■ What to work on ■
Take the data and return it in full. Change nothing.

■ Records provided ■
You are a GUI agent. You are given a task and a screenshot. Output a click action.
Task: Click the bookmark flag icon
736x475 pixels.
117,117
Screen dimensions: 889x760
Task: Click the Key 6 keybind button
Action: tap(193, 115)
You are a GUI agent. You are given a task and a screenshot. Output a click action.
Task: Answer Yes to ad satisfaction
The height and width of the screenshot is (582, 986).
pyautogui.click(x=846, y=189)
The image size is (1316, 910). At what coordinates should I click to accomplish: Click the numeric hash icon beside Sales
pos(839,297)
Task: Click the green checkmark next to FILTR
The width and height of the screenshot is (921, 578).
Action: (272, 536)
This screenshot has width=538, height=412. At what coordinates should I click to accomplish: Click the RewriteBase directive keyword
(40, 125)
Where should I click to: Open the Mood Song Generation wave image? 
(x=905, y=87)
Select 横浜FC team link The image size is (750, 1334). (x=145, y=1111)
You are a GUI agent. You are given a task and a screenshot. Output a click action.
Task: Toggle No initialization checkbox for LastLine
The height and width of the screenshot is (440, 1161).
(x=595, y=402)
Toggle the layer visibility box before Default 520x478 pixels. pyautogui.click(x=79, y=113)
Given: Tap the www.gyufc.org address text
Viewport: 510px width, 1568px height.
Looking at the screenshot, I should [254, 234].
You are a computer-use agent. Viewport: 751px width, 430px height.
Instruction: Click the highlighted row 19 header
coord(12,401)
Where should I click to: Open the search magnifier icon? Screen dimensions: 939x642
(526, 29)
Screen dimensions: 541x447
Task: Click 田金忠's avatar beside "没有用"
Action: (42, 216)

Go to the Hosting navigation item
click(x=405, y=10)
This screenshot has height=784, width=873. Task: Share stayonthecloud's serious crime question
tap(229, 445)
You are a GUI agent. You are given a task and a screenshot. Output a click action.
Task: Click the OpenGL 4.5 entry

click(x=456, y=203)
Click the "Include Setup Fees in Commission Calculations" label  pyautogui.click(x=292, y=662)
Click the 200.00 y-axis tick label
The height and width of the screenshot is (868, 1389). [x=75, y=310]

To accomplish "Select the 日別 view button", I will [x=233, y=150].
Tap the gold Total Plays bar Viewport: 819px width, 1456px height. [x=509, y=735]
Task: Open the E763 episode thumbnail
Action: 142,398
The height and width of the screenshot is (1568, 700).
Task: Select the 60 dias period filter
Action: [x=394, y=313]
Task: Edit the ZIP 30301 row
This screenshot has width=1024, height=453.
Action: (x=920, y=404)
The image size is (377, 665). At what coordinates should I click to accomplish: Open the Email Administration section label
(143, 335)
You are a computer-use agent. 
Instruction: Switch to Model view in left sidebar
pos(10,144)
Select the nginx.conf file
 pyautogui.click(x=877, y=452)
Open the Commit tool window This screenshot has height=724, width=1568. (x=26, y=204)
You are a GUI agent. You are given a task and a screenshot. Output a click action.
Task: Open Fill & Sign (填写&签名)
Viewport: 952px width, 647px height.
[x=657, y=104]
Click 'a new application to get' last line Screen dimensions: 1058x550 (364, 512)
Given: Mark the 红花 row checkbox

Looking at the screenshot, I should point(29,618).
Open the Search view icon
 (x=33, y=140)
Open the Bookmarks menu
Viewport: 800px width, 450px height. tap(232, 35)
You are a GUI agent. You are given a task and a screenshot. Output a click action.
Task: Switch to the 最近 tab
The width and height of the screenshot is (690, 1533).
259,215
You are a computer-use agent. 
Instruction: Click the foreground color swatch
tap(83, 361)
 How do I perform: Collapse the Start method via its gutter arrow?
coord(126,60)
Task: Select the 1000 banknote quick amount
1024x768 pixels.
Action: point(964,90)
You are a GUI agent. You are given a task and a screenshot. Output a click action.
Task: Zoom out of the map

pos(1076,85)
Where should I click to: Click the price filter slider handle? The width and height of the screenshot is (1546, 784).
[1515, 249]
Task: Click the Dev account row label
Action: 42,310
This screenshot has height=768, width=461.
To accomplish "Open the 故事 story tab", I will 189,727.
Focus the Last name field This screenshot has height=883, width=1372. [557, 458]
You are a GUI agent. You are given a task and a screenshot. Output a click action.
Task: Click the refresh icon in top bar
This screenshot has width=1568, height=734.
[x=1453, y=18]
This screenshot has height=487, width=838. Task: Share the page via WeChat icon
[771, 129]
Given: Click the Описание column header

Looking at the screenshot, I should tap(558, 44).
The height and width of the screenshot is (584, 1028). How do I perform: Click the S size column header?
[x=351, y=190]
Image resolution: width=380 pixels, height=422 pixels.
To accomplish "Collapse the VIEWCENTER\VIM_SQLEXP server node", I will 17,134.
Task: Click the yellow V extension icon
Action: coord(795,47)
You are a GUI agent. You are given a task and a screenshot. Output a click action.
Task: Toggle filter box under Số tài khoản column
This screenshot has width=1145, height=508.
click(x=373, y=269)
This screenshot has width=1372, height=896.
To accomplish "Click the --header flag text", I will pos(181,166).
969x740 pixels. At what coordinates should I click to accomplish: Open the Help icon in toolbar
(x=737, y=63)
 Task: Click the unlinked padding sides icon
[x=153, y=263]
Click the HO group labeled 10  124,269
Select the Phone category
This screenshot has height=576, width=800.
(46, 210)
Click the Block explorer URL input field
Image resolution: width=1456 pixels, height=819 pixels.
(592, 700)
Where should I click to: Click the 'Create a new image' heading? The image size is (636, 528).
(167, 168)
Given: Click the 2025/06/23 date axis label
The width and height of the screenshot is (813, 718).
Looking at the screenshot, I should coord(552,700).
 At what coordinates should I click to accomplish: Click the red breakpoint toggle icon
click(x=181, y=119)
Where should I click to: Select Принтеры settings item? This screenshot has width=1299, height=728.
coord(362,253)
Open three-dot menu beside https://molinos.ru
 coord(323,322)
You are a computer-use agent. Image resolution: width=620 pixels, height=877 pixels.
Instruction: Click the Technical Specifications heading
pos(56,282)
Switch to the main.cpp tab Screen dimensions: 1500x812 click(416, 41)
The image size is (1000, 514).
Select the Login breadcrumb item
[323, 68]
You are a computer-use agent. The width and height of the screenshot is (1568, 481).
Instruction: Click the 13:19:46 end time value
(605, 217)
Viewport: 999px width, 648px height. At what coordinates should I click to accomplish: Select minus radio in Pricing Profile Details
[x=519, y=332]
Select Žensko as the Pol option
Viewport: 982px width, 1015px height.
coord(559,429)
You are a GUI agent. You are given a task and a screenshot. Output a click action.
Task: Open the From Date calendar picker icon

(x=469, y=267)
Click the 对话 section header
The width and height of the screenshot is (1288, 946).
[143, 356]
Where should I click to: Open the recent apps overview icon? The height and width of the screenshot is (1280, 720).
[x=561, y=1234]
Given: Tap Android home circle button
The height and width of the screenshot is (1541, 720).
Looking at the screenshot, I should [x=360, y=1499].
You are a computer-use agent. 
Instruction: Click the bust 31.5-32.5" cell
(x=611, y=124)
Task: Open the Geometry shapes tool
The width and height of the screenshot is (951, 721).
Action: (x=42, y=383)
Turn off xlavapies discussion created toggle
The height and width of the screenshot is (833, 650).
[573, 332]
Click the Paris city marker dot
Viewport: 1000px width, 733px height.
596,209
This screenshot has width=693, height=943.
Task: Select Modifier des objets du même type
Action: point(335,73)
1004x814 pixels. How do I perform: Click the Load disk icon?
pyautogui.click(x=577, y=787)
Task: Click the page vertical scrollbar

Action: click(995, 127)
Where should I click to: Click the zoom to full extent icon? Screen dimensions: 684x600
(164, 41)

■ Solution ■
You are a GUI agent. You are given a task and a screenshot. Output a click action.
Task: Click the bookmark flag icon
736x475 pixels.
117,117
Screen dimensions: 889x760
Task: Click the Key 6 keybind button
Action: tap(193, 115)
You are a GUI agent. You are given a task and a screenshot. Output a click action.
Task: Answer Yes to ad satisfaction
The height and width of the screenshot is (582, 986).
pyautogui.click(x=846, y=189)
The image size is (1316, 910). At what coordinates should I click to accomplish: Click the numeric hash icon beside Sales
pos(839,297)
Task: Click the green checkmark next to FILTR
The width and height of the screenshot is (921, 578).
Action: (272, 536)
This screenshot has width=538, height=412. At what coordinates should I click to accomplish: Click the RewriteBase directive keyword
(40, 125)
Where should I click to: Open the Mood Song Generation wave image? 
(x=905, y=87)
Select 横浜FC team link The image size is (750, 1334). (x=145, y=1111)
You are a GUI agent. You are given a task and a screenshot. Output a click action.
Task: Toggle No initialization checkbox for LastLine
The height and width of the screenshot is (440, 1161).
(x=595, y=402)
Toggle the layer visibility box before Default 520x478 pixels. pyautogui.click(x=79, y=113)
Given: Tap the www.gyufc.org address text
Viewport: 510px width, 1568px height.
Looking at the screenshot, I should [254, 234].
You are a computer-use agent. Viewport: 751px width, 430px height.
Instruction: Click the highlighted row 19 header
coord(12,401)
Where should I click to: Open the search magnifier icon? Screen dimensions: 939x642
(526, 29)
Screen dimensions: 541x447
Task: Click 田金忠's avatar beside "没有用"
Action: (42, 216)

Go to the Hosting navigation item
click(x=405, y=10)
This screenshot has height=784, width=873. Task: Share stayonthecloud's serious crime question
tap(229, 445)
You are a GUI agent. You are given a task and a screenshot. Output a click action.
Task: Click the OpenGL 4.5 entry

click(x=456, y=203)
Click the "Include Setup Fees in Commission Calculations" label  pyautogui.click(x=292, y=662)
Click the 200.00 y-axis tick label
The height and width of the screenshot is (868, 1389). [x=75, y=310]

To accomplish "Select the 日別 view button", I will [x=233, y=150].
Tap the gold Total Plays bar Viewport: 819px width, 1456px height. [x=509, y=735]
Task: Open the E763 episode thumbnail
Action: 142,398
The height and width of the screenshot is (1568, 700).
Task: Select the 60 dias period filter
Action: [x=394, y=313]
Task: Edit the ZIP 30301 row
This screenshot has width=1024, height=453.
Action: (x=920, y=404)
The image size is (377, 665). At what coordinates should I click to accomplish: Open the Email Administration section label
(143, 335)
You are a computer-use agent. 
Instruction: Switch to Model view in left sidebar
pos(10,144)
Select the nginx.conf file
 pyautogui.click(x=877, y=452)
Open the Commit tool window This screenshot has height=724, width=1568. (x=26, y=204)
You are a GUI agent. You are given a task and a screenshot. Output a click action.
Task: Open Fill & Sign (填写&签名)
Viewport: 952px width, 647px height.
[x=657, y=104]
Click 'a new application to get' last line Screen dimensions: 1058x550 (364, 512)
Given: Mark the 红花 row checkbox

Looking at the screenshot, I should point(29,618).
Open the Search view icon
 (x=33, y=140)
Open the Bookmarks menu
Viewport: 800px width, 450px height. tap(232, 35)
You are a GUI agent. You are given a task and a screenshot. Output a click action.
Task: Switch to the 最近 tab
The width and height of the screenshot is (690, 1533).
259,215
You are a computer-use agent. 
Instruction: Click the foreground color swatch
tap(83, 361)
 How do I perform: Collapse the Start method via its gutter arrow?
coord(126,60)
Task: Select the 1000 banknote quick amount
1024x768 pixels.
Action: point(964,90)
You are a GUI agent. You are given a task and a screenshot. Output a click action.
Task: Zoom out of the map

pos(1076,85)
Where should I click to: Click the price filter slider handle? The width and height of the screenshot is (1546, 784).
[1515, 249]
Task: Click the Dev account row label
Action: 42,310
This screenshot has height=768, width=461.
To accomplish "Open the 故事 story tab", I will 189,727.
Focus the Last name field This screenshot has height=883, width=1372. [557, 458]
You are a GUI agent. You are given a task and a screenshot. Output a click action.
Task: Click the refresh icon in top bar
This screenshot has width=1568, height=734.
[x=1453, y=18]
This screenshot has height=487, width=838. Task: Share the page via WeChat icon
[771, 129]
Given: Click the Описание column header

Looking at the screenshot, I should tap(558, 44).
The height and width of the screenshot is (584, 1028). How do I perform: Click the S size column header?
[x=351, y=190]
Image resolution: width=380 pixels, height=422 pixels.
To accomplish "Collapse the VIEWCENTER\VIM_SQLEXP server node", I will 17,134.
Task: Click the yellow V extension icon
Action: coord(795,47)
You are a GUI agent. You are given a task and a screenshot. Output a click action.
Task: Toggle filter box under Số tài khoản column
This screenshot has width=1145, height=508.
click(x=373, y=269)
This screenshot has width=1372, height=896.
To accomplish "Click the --header flag text", I will pos(181,166).
969x740 pixels. At what coordinates should I click to accomplish: Open the Help icon in toolbar
(x=737, y=63)
 Task: Click the unlinked padding sides icon
[x=153, y=263]
Click the HO group labeled 10  124,269
Select the Phone category
This screenshot has height=576, width=800.
(46, 210)
Click the Block explorer URL input field
Image resolution: width=1456 pixels, height=819 pixels.
(592, 700)
Where should I click to: Click the 'Create a new image' heading? The image size is (636, 528).
(167, 168)
Given: Click the 2025/06/23 date axis label
The width and height of the screenshot is (813, 718).
Looking at the screenshot, I should coord(552,700).
 At what coordinates should I click to accomplish: Click the red breakpoint toggle icon
click(x=181, y=119)
Where should I click to: Select Принтеры settings item? This screenshot has width=1299, height=728.
coord(362,253)
Open three-dot menu beside https://molinos.ru
 coord(323,322)
You are a computer-use agent. Image resolution: width=620 pixels, height=877 pixels.
Instruction: Click the Technical Specifications heading
pos(56,282)
Switch to the main.cpp tab Screen dimensions: 1500x812 click(416, 41)
The image size is (1000, 514).
Select the Login breadcrumb item
[323, 68]
You are a computer-use agent. The width and height of the screenshot is (1568, 481).
Instruction: Click the 13:19:46 end time value
(605, 217)
Viewport: 999px width, 648px height. At what coordinates should I click to accomplish: Select minus radio in Pricing Profile Details
[x=519, y=332]
Select Žensko as the Pol option
Viewport: 982px width, 1015px height.
coord(559,429)
You are a GUI agent. You are given a task and a screenshot. Output a click action.
Task: Open the From Date calendar picker icon

(x=469, y=267)
Click the 对话 section header
The width and height of the screenshot is (1288, 946).
[143, 356]
Where should I click to: Open the recent apps overview icon? The height and width of the screenshot is (1280, 720).
[x=561, y=1234]
Given: Tap Android home circle button
The height and width of the screenshot is (1541, 720).
Looking at the screenshot, I should [x=360, y=1499].
You are a computer-use agent. 
Instruction: Click the bust 31.5-32.5" cell
(x=611, y=124)
Task: Open the Geometry shapes tool
The width and height of the screenshot is (951, 721).
Action: (x=42, y=383)
Turn off xlavapies discussion created toggle
The height and width of the screenshot is (833, 650).
[573, 332]
Click the Paris city marker dot
Viewport: 1000px width, 733px height.
596,209
This screenshot has width=693, height=943.
Task: Select Modifier des objets du même type
Action: point(335,73)
1004x814 pixels. How do I perform: Click the Load disk icon?
pyautogui.click(x=577, y=787)
Task: Click the page vertical scrollbar

Action: click(995, 127)
Where should I click to: Click the zoom to full extent icon? Screen dimensions: 684x600
(164, 41)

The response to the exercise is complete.